Vladimir Guerrero, Jr. took questions about his conditioning to heart.
The shortened MLB season put most players’ workout regimens in question, as they were forced to exert more energy over a shorter period of time. Only the most well-conditioned were left standing by the end. Guerrero, Jr. likely didn’t fit into that category.
Early this offseason, Guerrero, Jr. was down to about 250 pounds, but his goals don’t end there. Vladdy wants to keep testing his limits in hopes of staying at third base moving forward. The Blue Jays had been tossing around the idea of moving him to a different spot on the diamond bette suited for his body type.
“I finished the season more or less and put that in mind. I started with the slow swing and when I lost 20 pounds I started feeling better,” Guerrero Jr. said. “I learned after these months of the coronavirus that if you don’t work hard, you can’t be in the Major Leagues.”

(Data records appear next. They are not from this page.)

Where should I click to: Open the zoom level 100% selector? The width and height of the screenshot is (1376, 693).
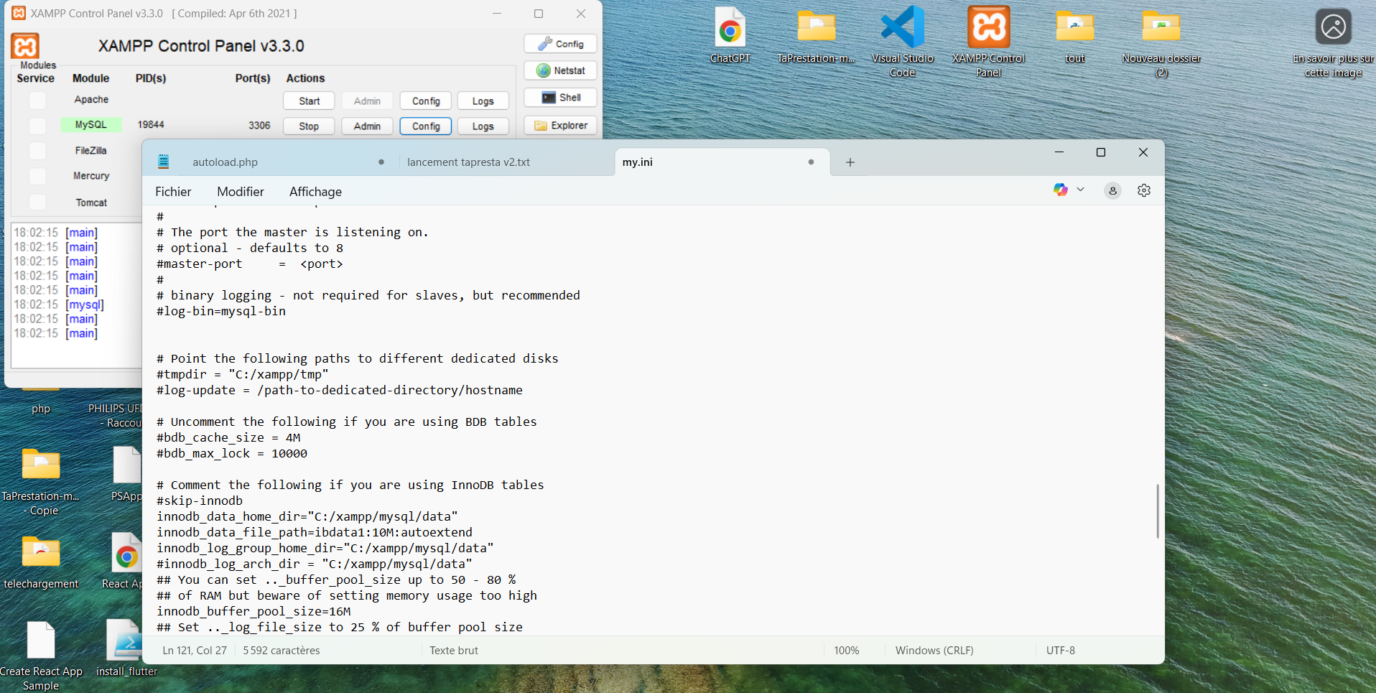click(x=846, y=651)
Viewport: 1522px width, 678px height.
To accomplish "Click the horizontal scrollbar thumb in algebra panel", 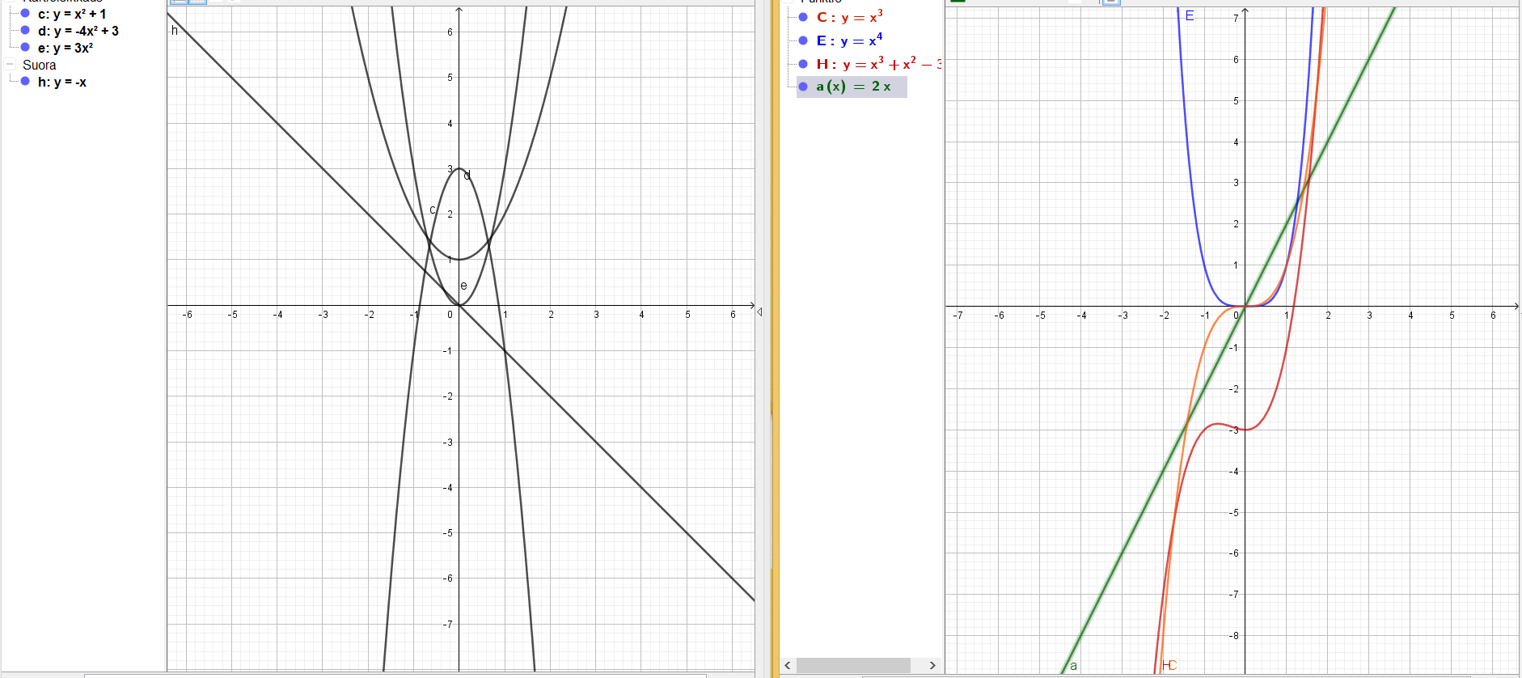I will (853, 665).
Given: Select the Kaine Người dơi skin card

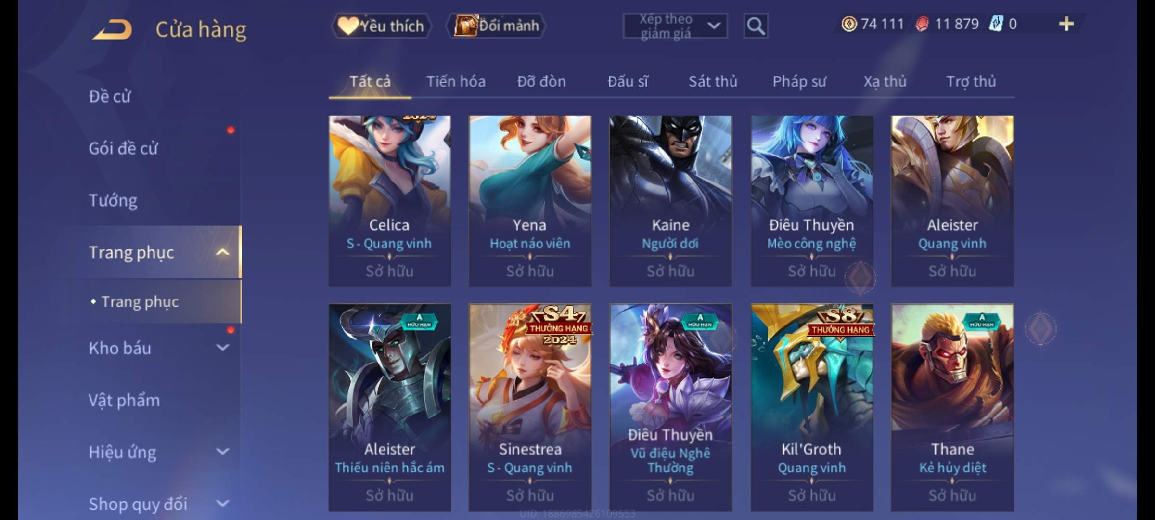Looking at the screenshot, I should (670, 201).
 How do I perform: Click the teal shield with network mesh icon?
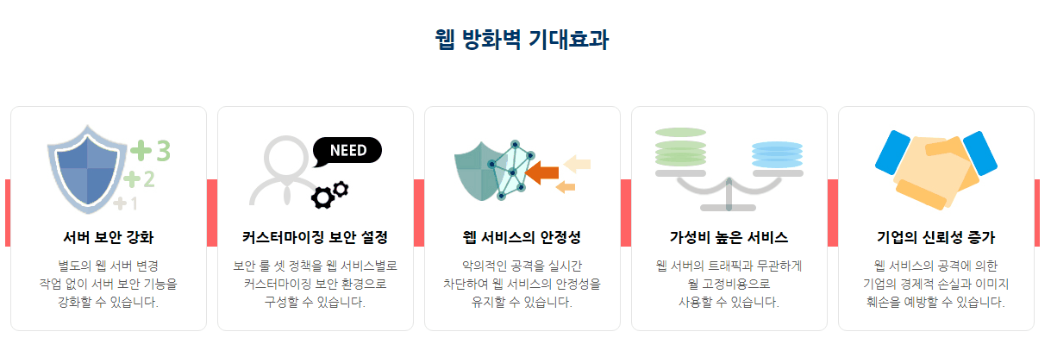click(491, 169)
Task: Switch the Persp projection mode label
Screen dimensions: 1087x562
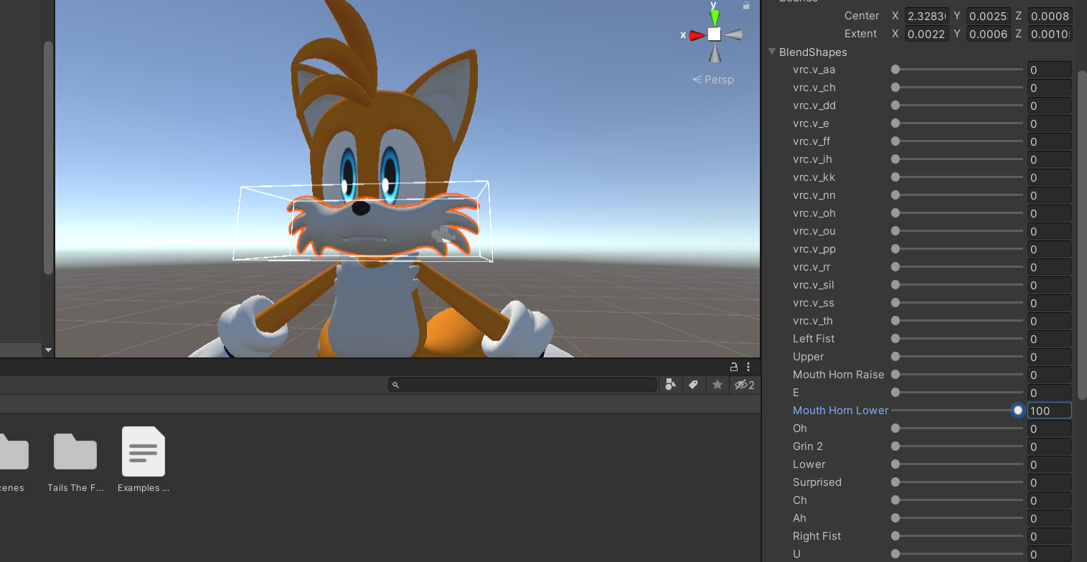Action: point(713,80)
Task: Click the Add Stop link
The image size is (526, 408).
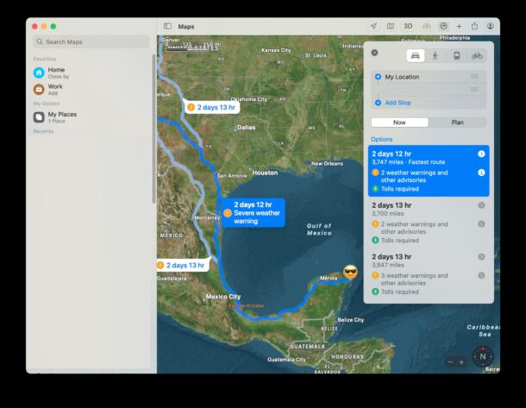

Guerrero looks much thinner
A change in body type can have a tremendous impact on Vlad, Jr. Guerrero knows that he’s one lifestyle change away from becoming a household name in MLB.
“Why do [Fernando] Tatis and [Juan] Soto put up good numbers? Because they work hard. I got the hits I got because of the ability that God gave me. But I knew it from the beginning. I know I did it wrong,” Guerrero, Jr. said.
Guerrero, Jr. has had several flashy plays, but didn’t consistently put up the numbers he expected of himself when he made the jump to the majors. Vladdy has hit .269/.336/.442 with 24 home runs in 183 Major League games.
Altering his playing weight won’t instantly make him a Hall of Famer, but it shows that Guerrero, Jr. has what it takes to work for better production.